What is a trust dispute?
Any disagreement regarding the administration of a trust is defined as a trust dispute. This can encompass conflicting opinions about the interpretation of a trust, issues with feuding beneficiaries, accusations of mis-management against trustees and debates regarding the value of the assets held in the trust. Unfortunately, even where a trust has been created with extreme care to avoid any disputes, it can still be the subject of litigation.
What is a ‘friendly dispute’?
If all parties to the trust recognise that there is a problem which needs to be resolved – often to do with the way the trust is structured or interpreted – this is known as a ‘friendly dispute’. As a neutral party, the trustee would usually be entitled to have their costs covered by the trust throughout any proceedings.
What is the first step in instigating a family trust dispute?
The first step in bringing a dispute involving a trust is to compile all relevant documentation, such as any trust deed or relevant will. Due to the parties involved, the relationship dynamics can make such disputes incredibly emotional and stressful for all. It is imperative to remain calm in order to obtain the best possible outcome in the quickest time. Trusts are a complicated area of law, obtaining legal advice at the earliest opportunity is crucial.
Can a trustee be removed from a trust?
One of the most common types of trust dispute arises where beneficiaries feel that a trustee has acted improperly. If you wish to remove a trustee from a trust the first option would be to check the trust documentation to see if any other party – such as a beneficiary – has been given the power to do so.

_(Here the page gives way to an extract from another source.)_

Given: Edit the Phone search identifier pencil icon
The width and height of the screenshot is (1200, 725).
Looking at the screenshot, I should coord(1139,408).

The Trustee Act 1925 also allows for a trustee to be replaced upon certain conditions, including if the trustee:
- is dead
- remains outside the UK for over 12 months
- wants to be discharged of their duties
- is unfit or incapable
- is an infant
The court also has the power to remove a trustee and will do so in cases of serious misconduct. In instances of mere hostility between trustee and beneficiary, they are much less likely to intervene, though it does depend on all circumstances, including the nature of the trust assets.

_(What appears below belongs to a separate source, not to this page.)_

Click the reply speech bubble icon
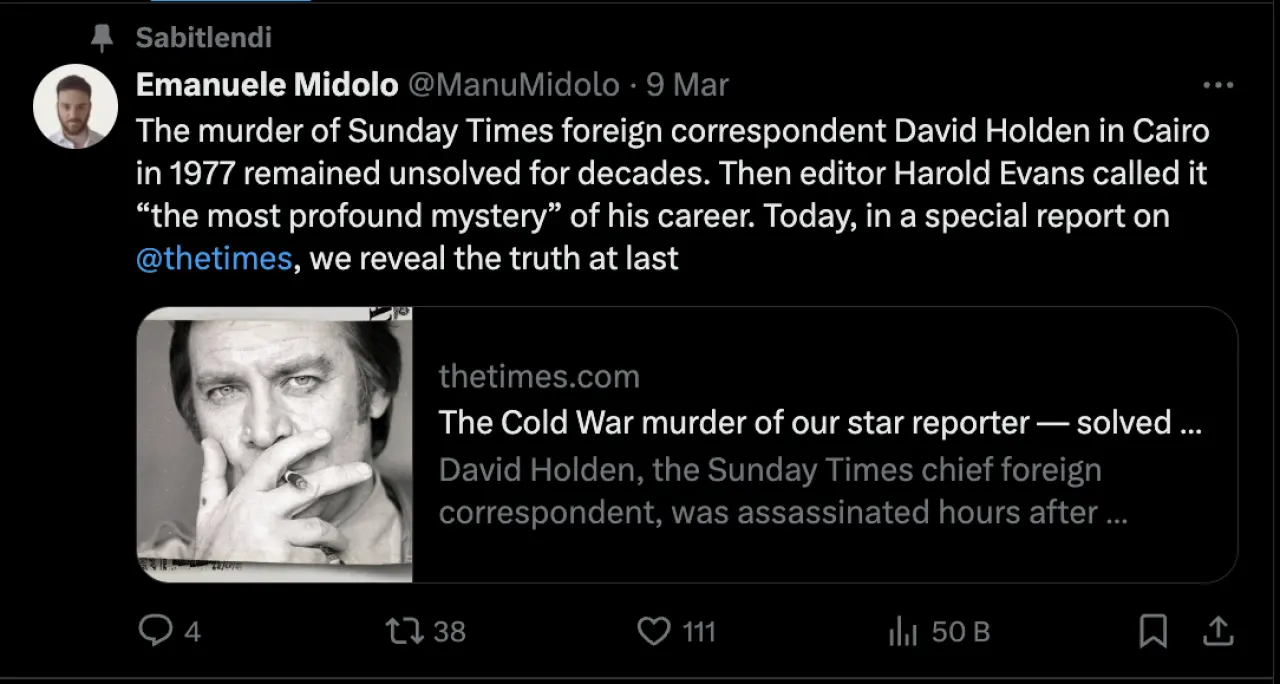Image resolution: width=1280 pixels, height=684 pixels. pyautogui.click(x=155, y=631)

It may also be necessary to remove a trustee if the relationship between the trustees has broken down such that they are no longer able to take decisions collectively or administer the trust.

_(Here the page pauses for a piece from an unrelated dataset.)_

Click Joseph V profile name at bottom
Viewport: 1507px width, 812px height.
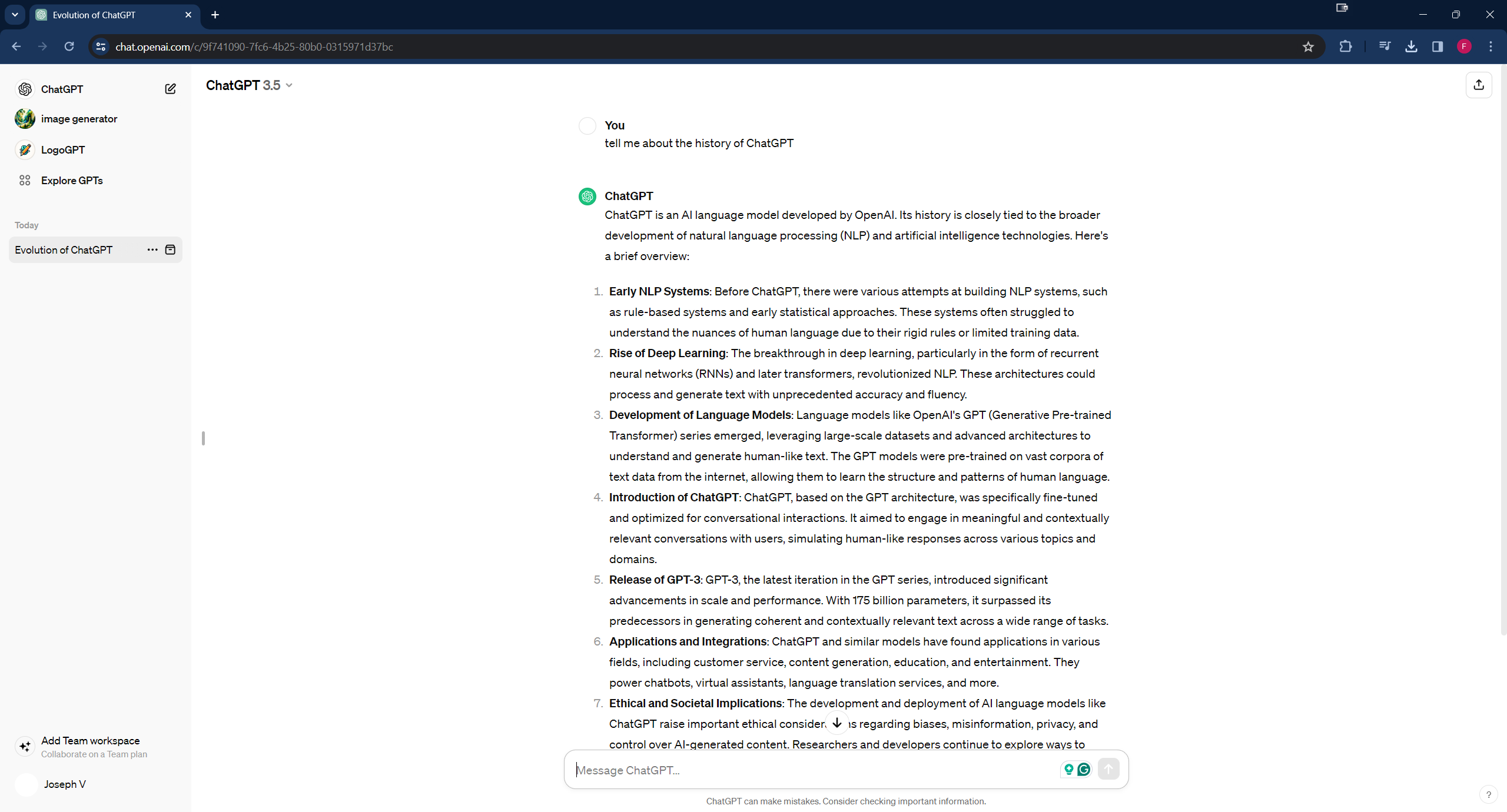click(x=64, y=784)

What are the grounds for making a claim against a trustee?
It is the legal duty of the trustee to manage the trust properly for the benefit of each of the beneficiaries equally. Failure to do so can lead to serious financial consequences and potential civil or criminal charges against the trustee. Claims can be made against a trustee when they have:
- mismanaged or dissipated trusts funds;
- used the trust funds for their own benefit;
- prevented a beneficiary accessing funds or assets that they are entitled to under the trust;
- failed to pay a beneficiary trust income that they are entitled to;
- not disclosed trust information that they should have; or
- otherwise acted in breach of the trust or allowed a co-trustee to act in breach of the trust.
What is a ‘Beddoe Order’?
Where there is a hostile dispute involving a third party, the trustee will be liable for their own costs and will potentially be at risk of liability for the costs of the third party. Whilst they may ordinarily be able to rely on an indemnity from the trust assets, the beneficiaries may challenge this, particularly if they lose the litigation. Trustees will often therefore apply to court to sanction them bringing or defending a claim and directing how they ought to proceed. This is known as a ‘Beddoe Order’; the effect is that the trustees will be entitled to use the trust assets to fund the litigation without risk of challenge.
What are the grounds for a beneficiary disputing a trust?
Much like wills, there are several grounds for beneficiaries to challenge the validity of a trust. These include:
- the settlor was not mentally capable when they created the trust;
- the settlor was subject to undue influence when creating the trust;
- it is not suitably clear as to how to interpret the trust documentation;
- the trust was improperly formed;
- the trust is a sham;
- the trust needs to be modified or reformed.